D'autres Donald parlent d’argent

Donald Duck fait une irruption dans le Aftonbladet à Stockholm.Le journal se demande si le Ministre des Finances suédois Anders Borg ne lisait pas trop Disney quand il était petit. Il semble croire que l'augmentation de la prospérité est la même chose que de nager dans l’argent. Et le journal de s’alarmer que la dette nationale semble réellement en danger d'être trop petite avant de plaider pour que l’on investisse s’il vous plaît dans nos infrastructures !

L’Allemagne aussi va bien, c’est moins une surprise –le Süddeutsche Zeitung affirme ce matin que le pays vit dans un paradis comparé aux autres: « Notre taux de chômage est bas, nos caisses sociales débordent et nos recettes fiscales ont rarement été aussi élevées. Seule vraie disette, pour le journal munichois, celle des idées qui manquent cruellement à la coalition de Mme Merkel. »

A Barcelone,La Vanguardia explique ce matin pourquoi après l’Allemagne, l’Espagne est en ce moment le pays où il faut investir en Europe.

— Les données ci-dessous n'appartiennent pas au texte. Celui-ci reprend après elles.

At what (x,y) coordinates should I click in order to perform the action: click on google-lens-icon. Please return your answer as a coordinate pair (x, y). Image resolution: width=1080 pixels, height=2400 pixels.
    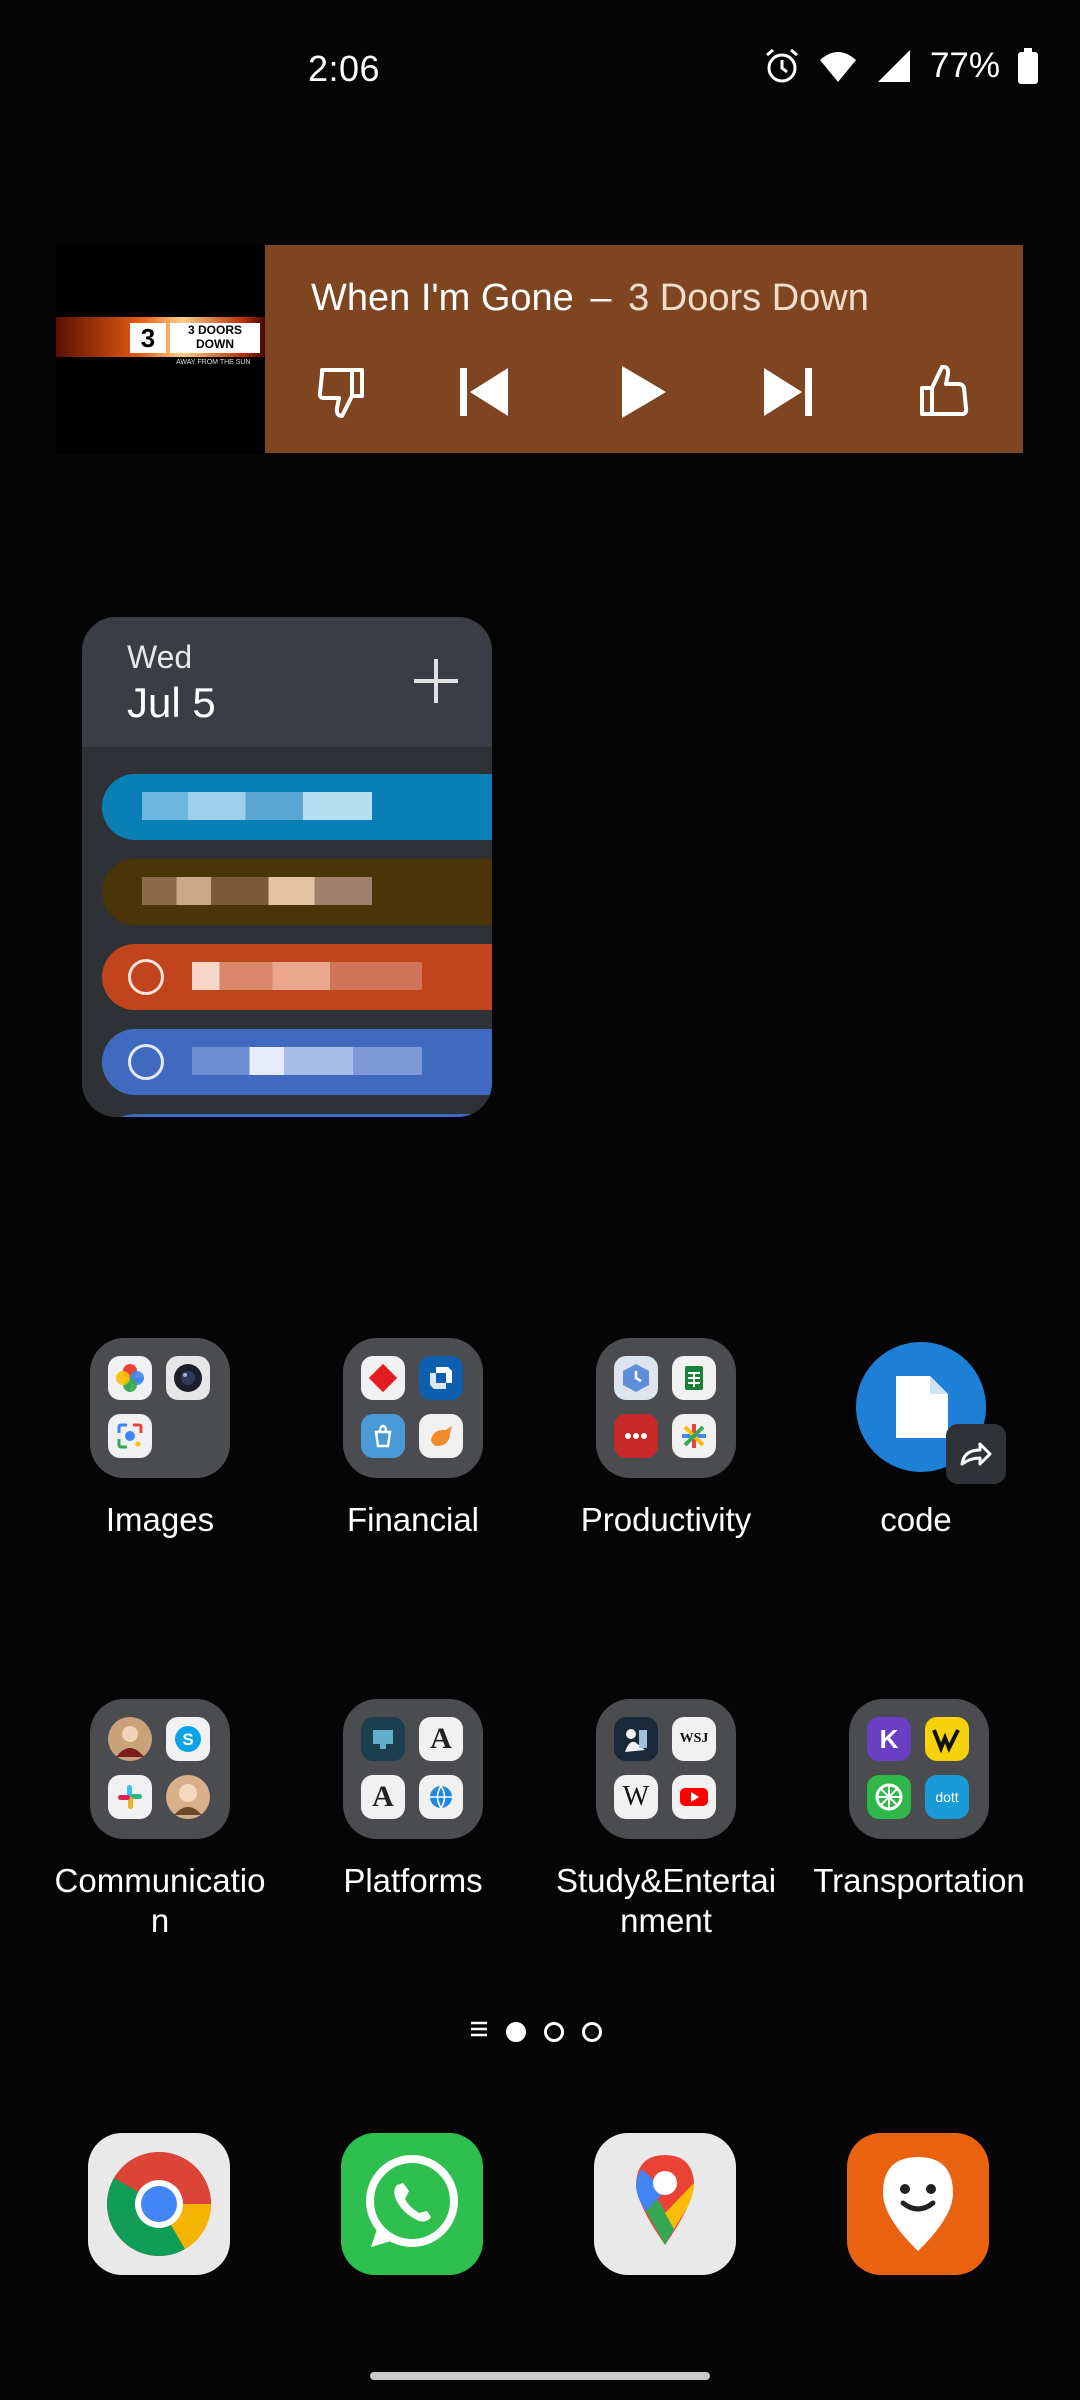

A Londres, The Times se félicite de l’essor économique de la Grande Bretagne et surtout en veut au FMI pour ses prévisions erronées . « Christine Lagarde disait l’année dernière », je cite l’éditorial, « que notre ministre des Finances jouait avec le feu en continuant d’imposer l’austérité afin de réduire le déficit. Heureusement que George Osborne ne l’a pas écouté. Les choses vont nettement mieux, et na ! »

L’économie britannique serait déjà en surchauffe

The Daily Mail parle de la surenchère frénétique du prix de l’immobilier à Londres, prévoyant qu’en 2020, le prix moyen d’une maison atteindra les 700 mille euros, rendant le rêve immobilier impossible aux primo-accédants .

Comme si cela ne suffisait pas, les jeunes vont devoir passer de plus en plus à la caisse pour payer ce que la une de Die Welt en Allemagne montre si clairement à sa une avec un graphisme alarmant – le sur-vieillissement de notre continent. La langue allemande a un mot « Ueberalterung », mais le journal n’y voit pas de solution.

Et puis la crise économique se montre parfois sous des aspects curieux : en Islande on lit dans le Morgunbladid qu’un député du parti progressif se bat pour que ses électrices puissent à nouveau aller se faire des couleurs dans des salons professionnels plutôt que devoir se teindre les cheveux chez elles .

Une nouvelle façon de lire les journaux

Bild, le journal populaire allemand, est tout excité ce matin par une nouvelle technologie. Il s’agit d’une appli, Spritz, conçue par une start-up munichoise qui change complètement la façon de lire les journaux . Plutôt que de bouger les yeux, on reste fixé devant l’écran et ce sont les mots qui bougent, à une vitesse qui peut, pour les lecteurs les plus avides d’informations, atteindre jusqu’à 600 mots la minute.

C’est ainsi que je vous propose à partir de lundi prochain de réduire considérablement le temps de ma chronique et de vous donner en une minute top chrono l’intégralité du frankfurter allgemeine zeitung, d’eleftherotypia, du helsingin sanomat et du Nepzapadzag.